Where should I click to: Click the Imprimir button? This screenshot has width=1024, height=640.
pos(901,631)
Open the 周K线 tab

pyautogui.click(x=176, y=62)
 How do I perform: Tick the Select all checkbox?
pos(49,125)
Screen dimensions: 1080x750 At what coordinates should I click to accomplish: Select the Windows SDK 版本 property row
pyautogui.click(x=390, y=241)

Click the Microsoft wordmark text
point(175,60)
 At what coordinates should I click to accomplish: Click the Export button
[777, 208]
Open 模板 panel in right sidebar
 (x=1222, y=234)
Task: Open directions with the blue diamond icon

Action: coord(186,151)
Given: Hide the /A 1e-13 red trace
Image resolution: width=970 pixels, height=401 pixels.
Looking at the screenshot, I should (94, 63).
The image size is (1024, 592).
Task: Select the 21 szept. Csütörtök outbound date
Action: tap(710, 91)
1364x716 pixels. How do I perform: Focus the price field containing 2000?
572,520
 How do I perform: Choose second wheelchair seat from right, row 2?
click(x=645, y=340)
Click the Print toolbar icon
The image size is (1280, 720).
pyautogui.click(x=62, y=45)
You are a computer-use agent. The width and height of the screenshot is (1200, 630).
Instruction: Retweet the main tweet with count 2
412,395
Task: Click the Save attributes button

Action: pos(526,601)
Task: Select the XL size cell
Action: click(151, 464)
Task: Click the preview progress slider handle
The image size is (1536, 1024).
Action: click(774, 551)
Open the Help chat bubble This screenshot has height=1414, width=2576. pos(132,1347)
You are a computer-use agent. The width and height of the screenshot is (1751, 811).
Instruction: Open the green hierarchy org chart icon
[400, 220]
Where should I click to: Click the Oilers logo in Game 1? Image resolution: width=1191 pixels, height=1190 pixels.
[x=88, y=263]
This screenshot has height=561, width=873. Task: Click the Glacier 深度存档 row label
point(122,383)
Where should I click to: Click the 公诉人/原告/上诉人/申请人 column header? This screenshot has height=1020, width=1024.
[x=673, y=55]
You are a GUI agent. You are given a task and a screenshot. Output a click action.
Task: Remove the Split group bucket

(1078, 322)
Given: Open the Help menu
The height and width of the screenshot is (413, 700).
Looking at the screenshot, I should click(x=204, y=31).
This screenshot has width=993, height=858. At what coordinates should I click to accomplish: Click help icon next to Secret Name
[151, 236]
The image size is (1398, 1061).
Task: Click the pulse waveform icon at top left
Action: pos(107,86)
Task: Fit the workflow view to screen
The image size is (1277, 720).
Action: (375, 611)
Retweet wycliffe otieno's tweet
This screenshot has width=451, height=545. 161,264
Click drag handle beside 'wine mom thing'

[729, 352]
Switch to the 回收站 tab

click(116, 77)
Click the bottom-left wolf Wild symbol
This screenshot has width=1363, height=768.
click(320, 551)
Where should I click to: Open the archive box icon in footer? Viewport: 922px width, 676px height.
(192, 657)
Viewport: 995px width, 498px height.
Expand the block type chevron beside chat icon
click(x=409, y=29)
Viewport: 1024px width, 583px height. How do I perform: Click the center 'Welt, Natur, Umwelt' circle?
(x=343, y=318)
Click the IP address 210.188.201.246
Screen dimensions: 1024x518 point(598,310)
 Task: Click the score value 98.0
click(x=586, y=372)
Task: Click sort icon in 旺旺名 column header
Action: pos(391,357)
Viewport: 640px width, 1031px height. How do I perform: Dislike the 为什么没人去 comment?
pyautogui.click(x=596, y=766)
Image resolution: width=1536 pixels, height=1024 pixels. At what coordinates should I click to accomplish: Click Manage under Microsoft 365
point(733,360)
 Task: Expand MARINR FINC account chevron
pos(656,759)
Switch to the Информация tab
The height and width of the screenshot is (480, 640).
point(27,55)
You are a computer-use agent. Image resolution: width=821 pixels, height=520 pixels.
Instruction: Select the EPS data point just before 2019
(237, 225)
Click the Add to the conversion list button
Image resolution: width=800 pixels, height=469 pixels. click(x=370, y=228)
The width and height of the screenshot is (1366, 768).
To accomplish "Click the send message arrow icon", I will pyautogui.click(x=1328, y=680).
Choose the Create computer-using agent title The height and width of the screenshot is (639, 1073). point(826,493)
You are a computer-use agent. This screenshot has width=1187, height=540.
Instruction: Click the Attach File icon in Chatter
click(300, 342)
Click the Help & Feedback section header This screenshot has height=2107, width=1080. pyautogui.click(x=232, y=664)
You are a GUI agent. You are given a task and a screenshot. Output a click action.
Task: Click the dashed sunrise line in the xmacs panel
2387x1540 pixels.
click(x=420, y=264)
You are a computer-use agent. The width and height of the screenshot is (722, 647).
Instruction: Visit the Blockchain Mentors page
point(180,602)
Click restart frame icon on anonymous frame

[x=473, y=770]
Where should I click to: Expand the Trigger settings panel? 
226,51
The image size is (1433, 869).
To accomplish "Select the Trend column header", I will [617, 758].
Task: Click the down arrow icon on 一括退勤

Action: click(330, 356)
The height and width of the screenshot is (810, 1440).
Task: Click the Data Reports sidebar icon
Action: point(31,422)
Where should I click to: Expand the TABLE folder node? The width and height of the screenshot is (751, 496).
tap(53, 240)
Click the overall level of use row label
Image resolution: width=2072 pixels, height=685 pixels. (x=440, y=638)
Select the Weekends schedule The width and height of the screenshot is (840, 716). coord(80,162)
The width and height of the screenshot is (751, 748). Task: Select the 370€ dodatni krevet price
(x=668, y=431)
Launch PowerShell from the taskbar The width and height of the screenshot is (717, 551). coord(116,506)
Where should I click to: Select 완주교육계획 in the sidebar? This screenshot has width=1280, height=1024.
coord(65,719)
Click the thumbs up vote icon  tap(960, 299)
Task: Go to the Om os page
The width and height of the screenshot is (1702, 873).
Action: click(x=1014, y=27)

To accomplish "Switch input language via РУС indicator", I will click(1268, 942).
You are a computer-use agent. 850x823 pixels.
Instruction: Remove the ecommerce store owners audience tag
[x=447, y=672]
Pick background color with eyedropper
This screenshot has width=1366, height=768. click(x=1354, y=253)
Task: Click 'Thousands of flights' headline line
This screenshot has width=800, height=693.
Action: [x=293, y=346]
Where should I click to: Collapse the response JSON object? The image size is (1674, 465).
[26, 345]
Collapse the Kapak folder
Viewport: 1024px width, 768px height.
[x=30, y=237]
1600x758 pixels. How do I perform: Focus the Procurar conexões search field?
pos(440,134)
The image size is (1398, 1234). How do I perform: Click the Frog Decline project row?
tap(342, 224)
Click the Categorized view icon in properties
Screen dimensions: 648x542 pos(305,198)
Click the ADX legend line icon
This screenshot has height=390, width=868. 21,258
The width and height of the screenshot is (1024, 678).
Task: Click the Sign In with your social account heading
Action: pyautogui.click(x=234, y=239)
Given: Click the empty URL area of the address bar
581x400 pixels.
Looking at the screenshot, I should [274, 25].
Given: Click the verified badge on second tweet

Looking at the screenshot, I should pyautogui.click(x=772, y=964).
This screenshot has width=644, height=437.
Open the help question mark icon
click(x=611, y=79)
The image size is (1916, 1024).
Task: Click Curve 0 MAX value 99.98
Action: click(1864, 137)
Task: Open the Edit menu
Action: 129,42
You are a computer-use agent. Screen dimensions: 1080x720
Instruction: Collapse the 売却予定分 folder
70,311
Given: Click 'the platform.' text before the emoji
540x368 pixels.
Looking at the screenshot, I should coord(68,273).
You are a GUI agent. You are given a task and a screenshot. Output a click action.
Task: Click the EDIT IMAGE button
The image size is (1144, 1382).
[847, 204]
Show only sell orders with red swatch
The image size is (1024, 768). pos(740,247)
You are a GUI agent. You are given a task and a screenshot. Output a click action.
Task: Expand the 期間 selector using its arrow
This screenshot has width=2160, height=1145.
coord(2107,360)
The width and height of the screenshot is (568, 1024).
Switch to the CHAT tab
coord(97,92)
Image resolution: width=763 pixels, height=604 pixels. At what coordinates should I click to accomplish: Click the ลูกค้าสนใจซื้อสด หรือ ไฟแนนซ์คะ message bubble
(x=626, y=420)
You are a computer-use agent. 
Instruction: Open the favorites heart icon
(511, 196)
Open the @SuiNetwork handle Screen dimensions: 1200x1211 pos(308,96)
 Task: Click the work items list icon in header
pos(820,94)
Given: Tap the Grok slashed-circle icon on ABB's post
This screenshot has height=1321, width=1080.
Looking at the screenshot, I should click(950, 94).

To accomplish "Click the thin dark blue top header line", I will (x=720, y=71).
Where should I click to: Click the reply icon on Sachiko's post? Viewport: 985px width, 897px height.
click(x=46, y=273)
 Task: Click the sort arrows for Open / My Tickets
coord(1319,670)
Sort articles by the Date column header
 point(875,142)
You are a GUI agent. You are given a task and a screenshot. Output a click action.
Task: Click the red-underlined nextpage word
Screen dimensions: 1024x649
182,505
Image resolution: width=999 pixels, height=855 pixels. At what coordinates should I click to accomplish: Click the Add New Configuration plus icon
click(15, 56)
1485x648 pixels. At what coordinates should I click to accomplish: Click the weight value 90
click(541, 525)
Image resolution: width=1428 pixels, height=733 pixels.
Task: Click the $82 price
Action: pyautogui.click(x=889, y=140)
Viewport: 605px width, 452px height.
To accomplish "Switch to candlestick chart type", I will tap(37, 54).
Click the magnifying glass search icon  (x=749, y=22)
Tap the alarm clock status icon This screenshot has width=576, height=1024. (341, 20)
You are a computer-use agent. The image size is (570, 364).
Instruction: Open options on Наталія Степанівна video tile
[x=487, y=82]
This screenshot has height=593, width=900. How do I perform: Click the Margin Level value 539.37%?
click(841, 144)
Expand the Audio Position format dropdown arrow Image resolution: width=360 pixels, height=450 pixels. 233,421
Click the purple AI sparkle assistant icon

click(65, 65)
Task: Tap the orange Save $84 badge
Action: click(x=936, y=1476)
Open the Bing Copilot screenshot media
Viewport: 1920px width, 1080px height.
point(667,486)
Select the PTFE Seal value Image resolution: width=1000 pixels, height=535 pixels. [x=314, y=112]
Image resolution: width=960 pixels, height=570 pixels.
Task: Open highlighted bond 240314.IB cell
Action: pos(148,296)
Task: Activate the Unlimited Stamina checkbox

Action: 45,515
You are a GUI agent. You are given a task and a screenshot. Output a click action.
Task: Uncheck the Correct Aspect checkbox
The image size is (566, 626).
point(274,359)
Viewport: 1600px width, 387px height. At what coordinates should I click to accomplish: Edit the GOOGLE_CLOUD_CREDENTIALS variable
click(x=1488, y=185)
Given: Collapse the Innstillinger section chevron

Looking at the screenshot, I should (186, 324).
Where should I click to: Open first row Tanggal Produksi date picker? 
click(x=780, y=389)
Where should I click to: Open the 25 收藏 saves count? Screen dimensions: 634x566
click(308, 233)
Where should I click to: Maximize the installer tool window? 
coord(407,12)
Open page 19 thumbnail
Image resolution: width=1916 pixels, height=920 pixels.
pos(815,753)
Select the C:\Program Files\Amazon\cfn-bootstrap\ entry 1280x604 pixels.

■ ACTIVITY:
What is needed is a verbatim copy of every line in the records above from the one containing "Task: Click the EDIT IMAGE button" down to the one containing "The width and height of the screenshot is (568, 1024).", both included, and nothing more.

■ REPLY:
Task: Click the EDIT IMAGE button
The image size is (1144, 1382).
[847, 204]
Show only sell orders with red swatch
The image size is (1024, 768). pos(740,247)
You are a GUI agent. You are given a task and a screenshot. Output a click action.
Task: Expand the 期間 selector using its arrow
This screenshot has width=2160, height=1145.
coord(2107,360)
The width and height of the screenshot is (568, 1024).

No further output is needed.